# Got my first set, couple of Q's



## sed6 (Feb 21, 2007)

Well my Tomy AFX Super International finally arrived after a frustrating 13 day wait. I built the Oak Creek 36 (from Braun's layout plans) on a hollow core just to get started. Couple of questions:

The Track, fits together well but seems a little crooked. For example 3-4 15" straights hooked together will have a pronounced curve to them. Same thing for curves, seems that for every joint I tighten, another one opens up. What's the easy fix for this?

The Cars, the Super G+ Indy cars are rockets! OMG they are fun, but what about something slower? What's that one sorta fast popular car that everyone has a few of because they are fun to run?

The Controllers, probably have to go. Not enough "resolution" for me. The cars almost seems to have 3 speeds; off-fast-super fast. Will the Parma Basic 45-ohm serve me as well as the vendors say?

Thanks everyone!
Scott
OKC, OK


----------



## mking (Apr 25, 2000)

*cars and controllers*

hi scott

super G+s, tyco 440x2s, lifelike T chassis, wizzard patriots and storms, and tomy SRTs are all FAST cars. 30, 35, 45 ohm controllers are probably good.

tomy turbos are a bit slower but still fun. 

tjets, JLTO, and AW Thunderjet 500s are older slower chassis, and you will need a 60 ohm or 90 ohm controller (i use 90 and 120 ohm controllers). 

other slower but fun chassis include magnatraction, Xtraction, and tyco HP2 curvehugger chassis (the 1980 style with traction magnets). a 60 ohm controller would be good for these. another slower type of chassis are tyco HP7 chassises, but i dont car much for them. AMRAC and older lifelikes (fast trackers and M chassis) would probably do fine on a 45 or 60 ohm controller. 

as you can see, its going to be hard to enjoy all stlyes with one type of controller, unless you spend $200 or so for an electronic controller with a wide range of adjustability. 

but they are all fun!!!


----------



## Scafremon (Dec 11, 2006)

sed6 said:


> The Track, fits together well but seems a little crooked. For example 3-4 15" straights hooked together will have a pronounced curve to them. Same thing for curves, seems that for every joint I tighten, another one opens up. What's the easy fix for this?


Regarding the straights, I think the only fix is to try and pair them up, and alternate the swagger down the straight.
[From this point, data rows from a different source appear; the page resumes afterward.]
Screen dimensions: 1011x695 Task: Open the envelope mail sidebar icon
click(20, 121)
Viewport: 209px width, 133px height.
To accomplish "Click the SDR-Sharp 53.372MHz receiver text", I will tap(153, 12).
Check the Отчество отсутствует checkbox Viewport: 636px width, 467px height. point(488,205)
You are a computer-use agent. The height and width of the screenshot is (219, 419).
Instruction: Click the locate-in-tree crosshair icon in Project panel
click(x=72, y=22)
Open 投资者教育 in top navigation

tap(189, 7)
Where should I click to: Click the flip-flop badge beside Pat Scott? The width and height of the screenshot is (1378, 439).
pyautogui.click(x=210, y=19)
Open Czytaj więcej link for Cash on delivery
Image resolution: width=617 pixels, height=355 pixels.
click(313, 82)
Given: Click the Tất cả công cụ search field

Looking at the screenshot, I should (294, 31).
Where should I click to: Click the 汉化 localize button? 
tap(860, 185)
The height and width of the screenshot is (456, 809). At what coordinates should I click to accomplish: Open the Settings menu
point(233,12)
It is a known issue, and something that I think Cordoba mentioned previously in a thread. I unfortunatly did not pay as much attention to this as I should of, primarily when I made my power tap and lap timing tracks. These side-by-side straights swerve away from each other causing a gap down the straightaway.


----------



## sed6 (Feb 21, 2007)

Thanks for the car tips, keep them coming! Regarding the track, I might not have been clear. I'm not concerned with gap between two lanes, rather the gap where two pieces of track join one another. 

Let me explain more clearly. Let's say I make a long oval, and my last track joint is in the middle of a turn, when all the pieces are connected (except that last connection in the middle of the turn) in their 'relaxed' position my oval looks like a really long 'C' Now when I push those last two pieces together to close the 'C' into an oval other joints open up, perhaps as much as 1/4 inch. Ideas?


----------



## Scafremon (Dec 11, 2006)

Ohhh....Those gaps!

I think it could be same thing however- crooked 15" straights throwing the layout out of kilter. Plus, I read the 90 deg 9" curves are not really a 90, so if you have those in the layout, they can throw you off slightly also.
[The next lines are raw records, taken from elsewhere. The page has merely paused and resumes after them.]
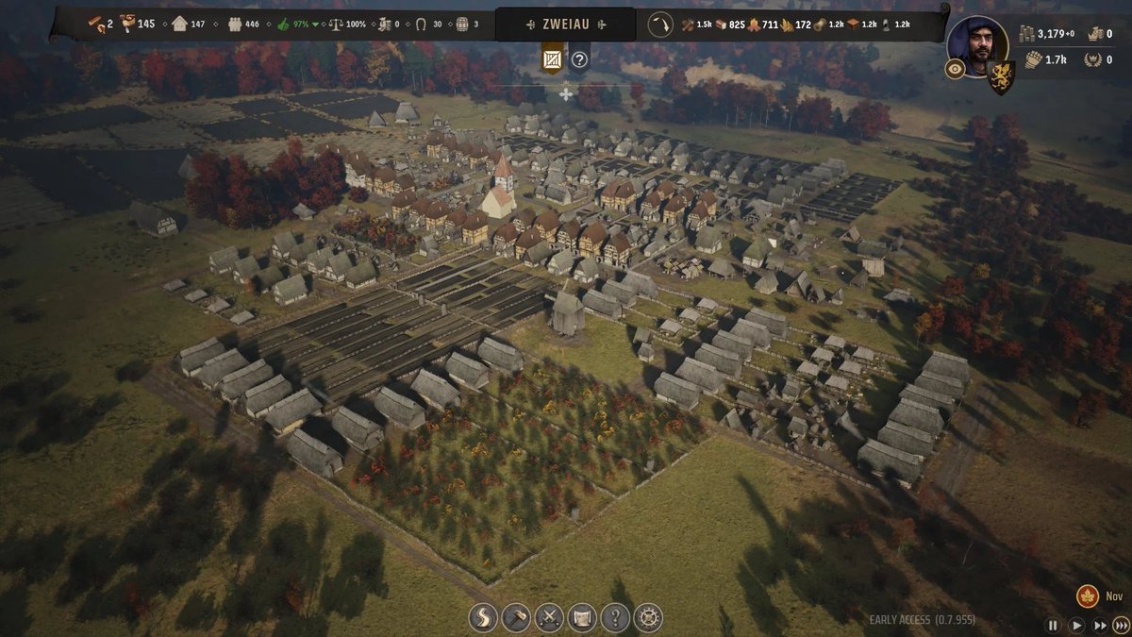Unpause with the play button

(1076, 624)
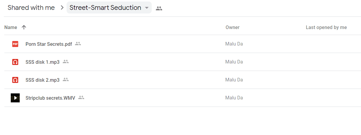Click the breadcrumb chevron after Shared with me
Screen dimensions: 361x135
pos(62,8)
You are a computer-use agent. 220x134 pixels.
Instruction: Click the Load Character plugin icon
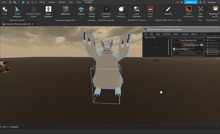click(137, 12)
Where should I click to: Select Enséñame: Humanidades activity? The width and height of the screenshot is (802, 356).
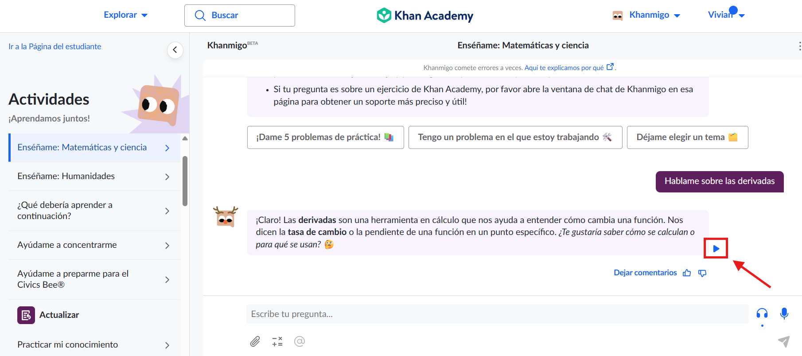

You may want to grind off the tabs (if you haven't already, and if your plans include attaching the track down). Those tabs can cause you grief if your track ends don't meet perfectly, pushing up one track end higher then the adjoining one. That's about all the tips I can think of, other then dispersing whatever gap you end up with as smaller gaps between multiple track connections.


----------



## sed6 (Feb 21, 2007)

Scafremon said:


> You may want to grind off the tabs...other then dispersing whatever gap you end up with as smaller gaps between multiple track connections.


That's the ticket! Seems the gap is either there, and substantial, or not there at all. If I grind off the tabs I can then space the gap out. 
Great idea :thumbsup:


----------



## Scafremon (Dec 11, 2006)

Please make sure you understand what tabs I am referring to. There should be some info here on the forum if you search, or I can post some pics when I get home.

I’d hate for you to grind off too much, and cause dips and/or weak points in track.

For example, I almost grinded off top AND bottom tabs, but realized before doing so that this could create dips at the track connection. IMO you need one tab – just not two.


----------



## Hornet (Dec 1, 2005)

Look here in Tech Tips 101,it's about the 6th post down listed as Plastic Track Tips

http://www.wizzardho.com/bbs/


----------



## sed6 (Feb 21, 2007)

Oh yeah no problem, read the 'smoothing track joints' thread awhile ago.


----------